Body Work, On-Body Work: Social Skin Revealing Caring Labour

  • Kimberly J. Lopez

The paper describes the ways body mapping elicited cognitive, affective, and un-surfaced reflections of the body as it engaged with political acts of caring in bodies of difference. Body mapping turns the body into a political and activist art piece. As articulated by Huss (2012), “in community art and art as social change, art can be used as an indirect form of resistance to the cultural context in which it is embedded” (p. 1444). Being art is disruptive. Art renders a subject, not previously represented/heard/seen, present/heard/visible. Acknowledging being through art, and simply sensitizing self to one’s being ‘speaks’ loudly to break silences that accompany invisibilities of minoritization and reclaims space through artistic occupation. For instance, following artistic re-creation of the body through body mapping, Nicola, a PSW, reflects, “It’s not easy and then we are not born to do this, we have different knowledge and we are smart too!” Complete with accounts of failing, flailing, and flourishing in processes of knowing-through-narrative, this paper will contextualise the emergence of restorative space and antenarrative through embodied methods (body work) and appreciative reflection with PSWs who labour on aging bodies (on-body work).

This presentation starts from 3 mins 13 secs to 16 mins 17 secs.

Presenter

Photo of Kimberly Lopez
A woman with a dark turquoise shirt, medium length black hair, and rectangle glasses looks at the camera with a neutral face. She is pictured from the elbows up, standing in the middle of a blurred hallway in a brightly lit long-term care home.

Kimberly J. Lopez works as an Assistant Professor in the Department of Recreation and Leisure Studies at the University of Waterloo on the Haldimand Tract land promised to the Haudenosaunee of the Six Nations of the Grand River, and is the traditional territory of the Neutral, Anishinaabeg, and Haudenosaunee peoples in Ontario, Canada.

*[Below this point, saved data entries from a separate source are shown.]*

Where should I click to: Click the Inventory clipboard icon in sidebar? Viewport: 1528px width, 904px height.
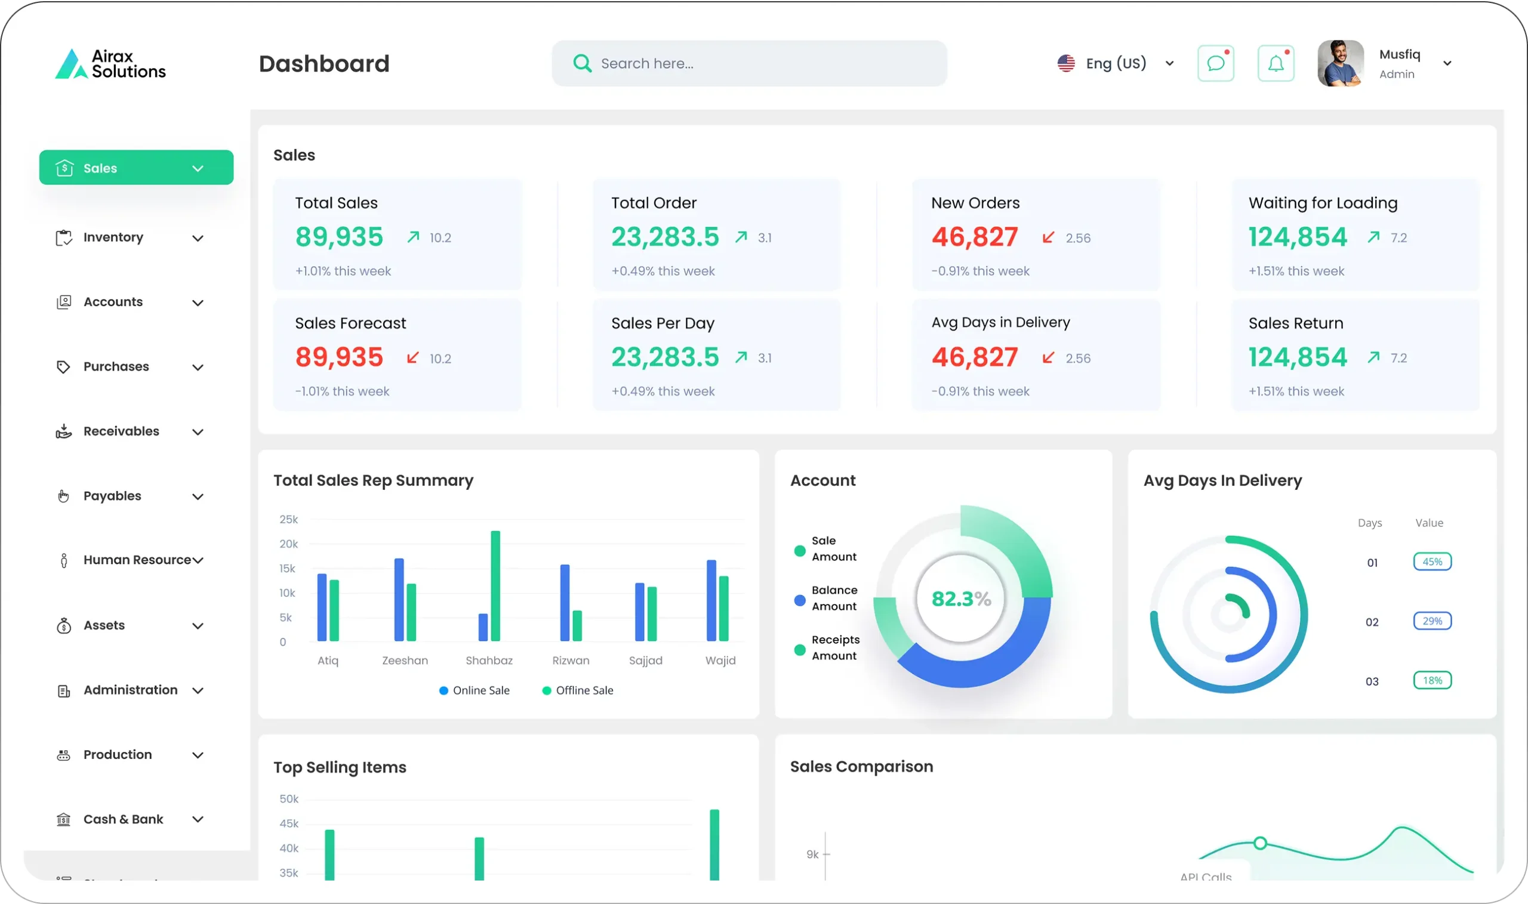pyautogui.click(x=64, y=238)
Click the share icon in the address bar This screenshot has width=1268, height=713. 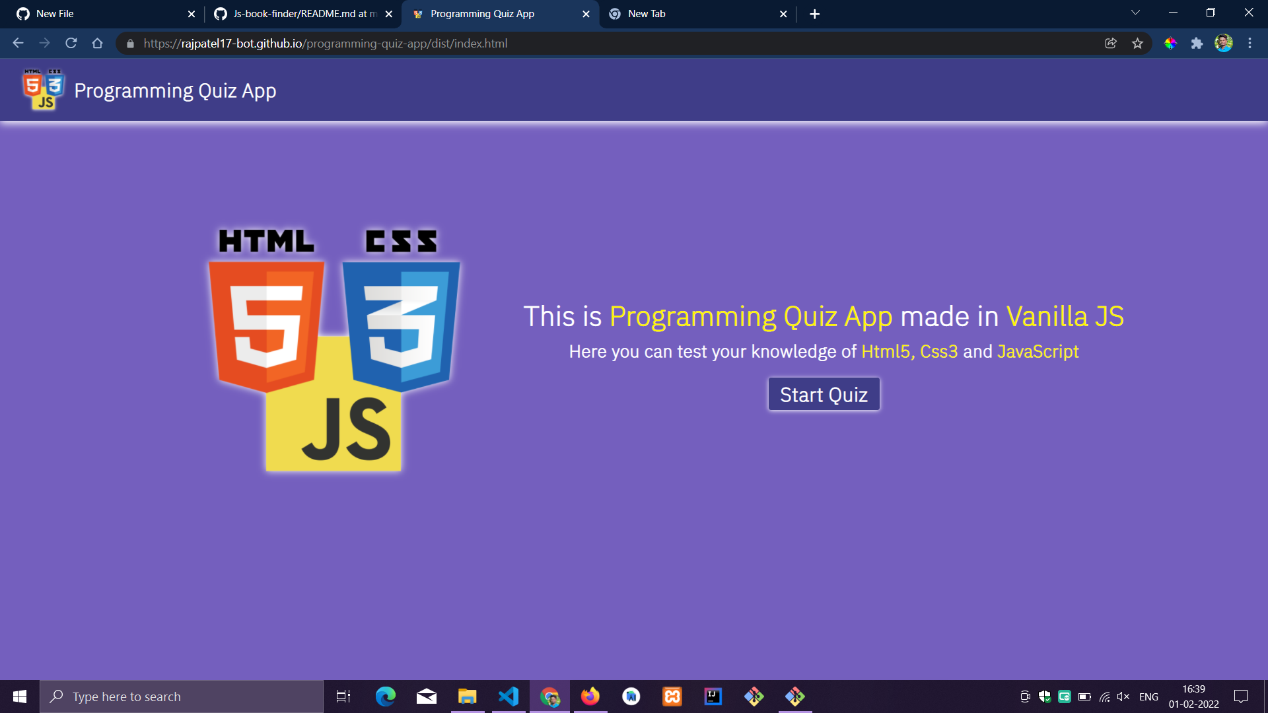point(1111,43)
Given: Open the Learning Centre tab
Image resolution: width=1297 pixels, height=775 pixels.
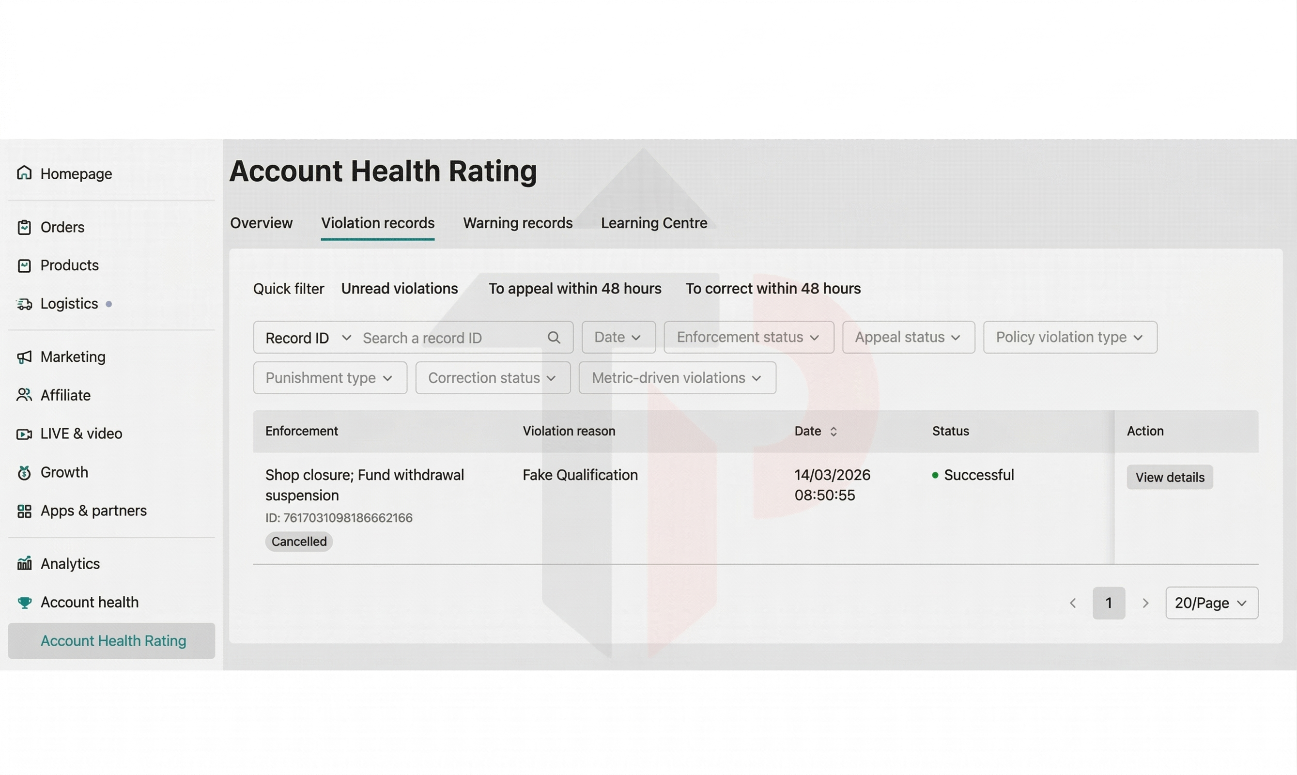Looking at the screenshot, I should pyautogui.click(x=654, y=223).
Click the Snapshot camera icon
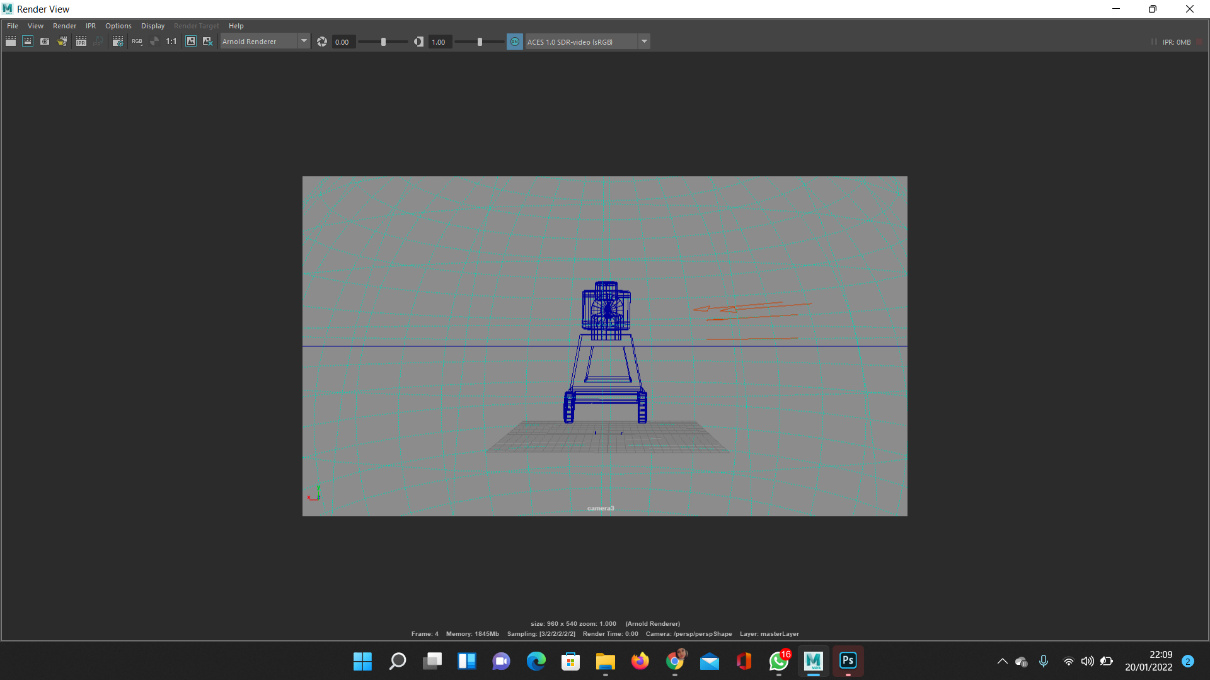Viewport: 1210px width, 680px height. 45,42
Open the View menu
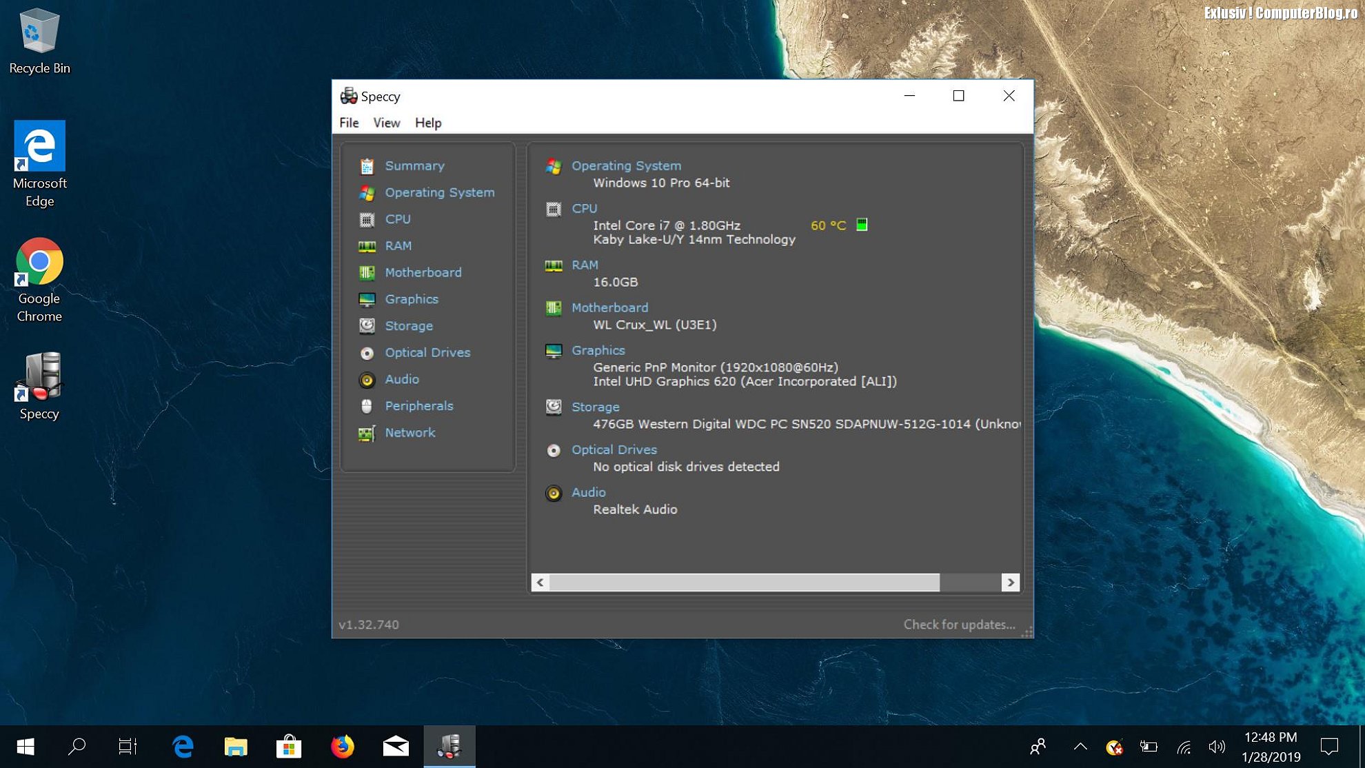 coord(386,123)

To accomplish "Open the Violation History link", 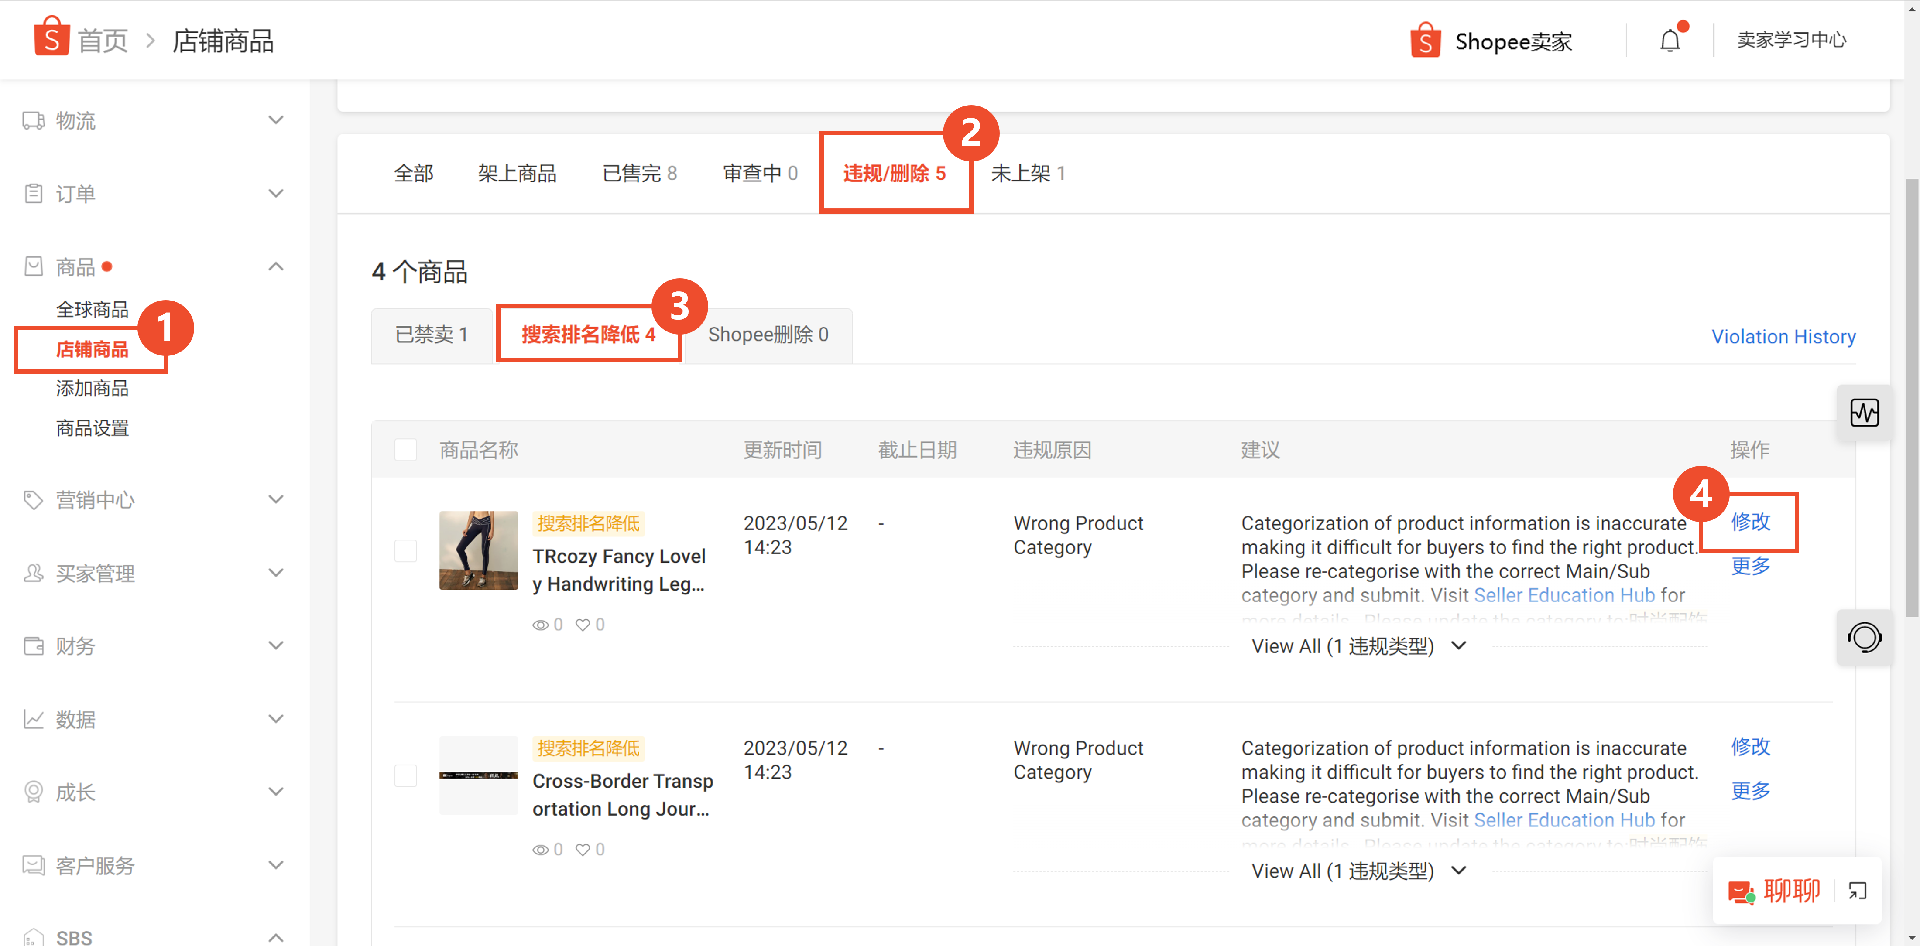I will (1783, 337).
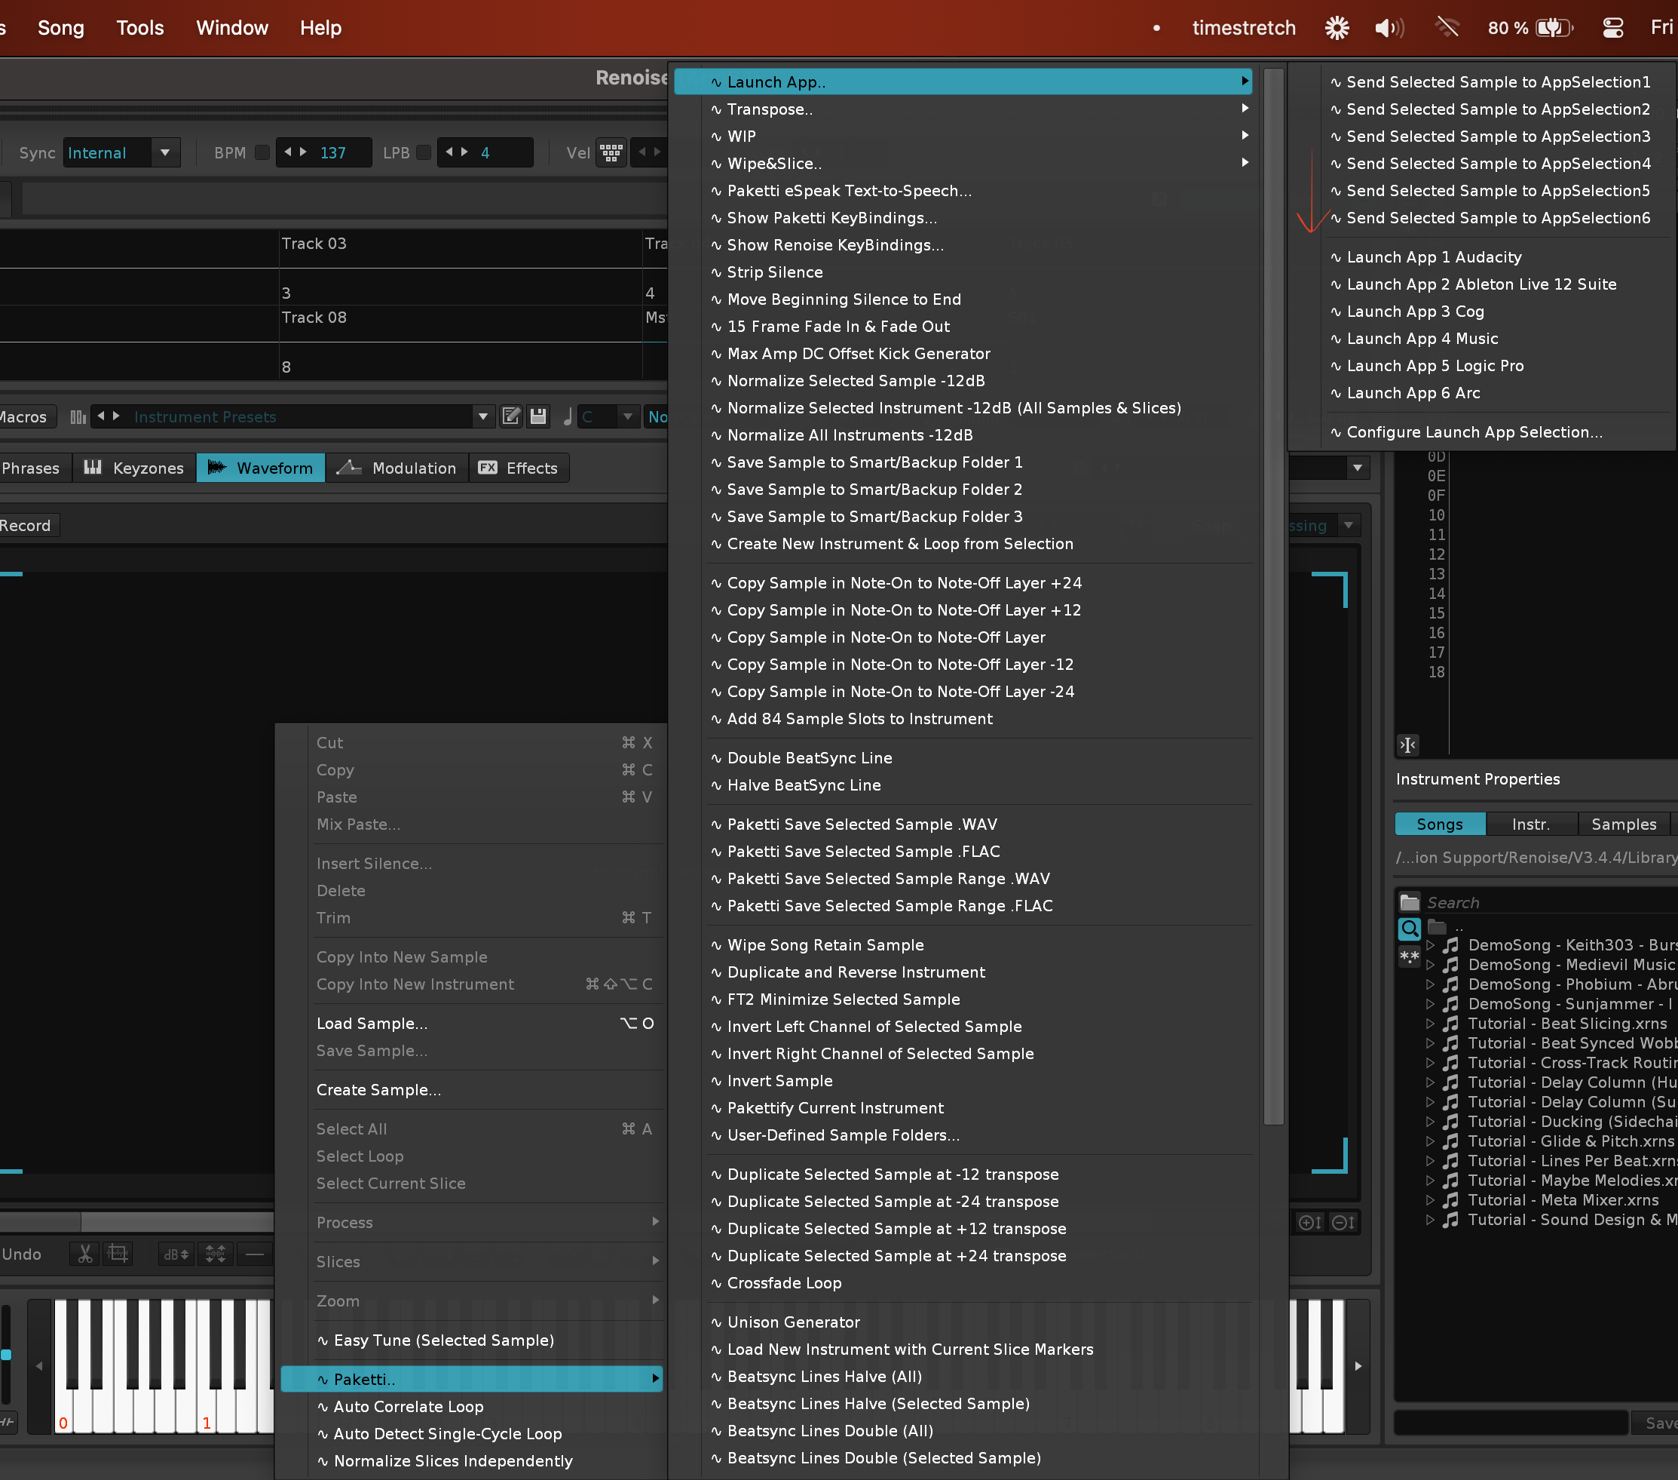This screenshot has height=1480, width=1678.
Task: Choose Launch App 1 Audacity from the submenu
Action: [x=1433, y=257]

As a community-engaged qualitative researcher, Kim is interested in critically examining structures that (re)produce oppressions affecting experiences of racialisation, aging, long-term care, care labour, leisure, and well-being. She values working collaboratively to amplify individuals who identify with justice-deserving groups. To do this, Kim looks to influencers of anti-racist feminisms, anti-colonial and restorative practices, and corporally informed literature/art to hear knowings held in bodies that labour to care. She was recently recognised as the 2020 Canadian Association of Leisure Studies Emerging Scholar and in 2021 as the Faculty of Health Emerging Scholar Mentorship Award holder.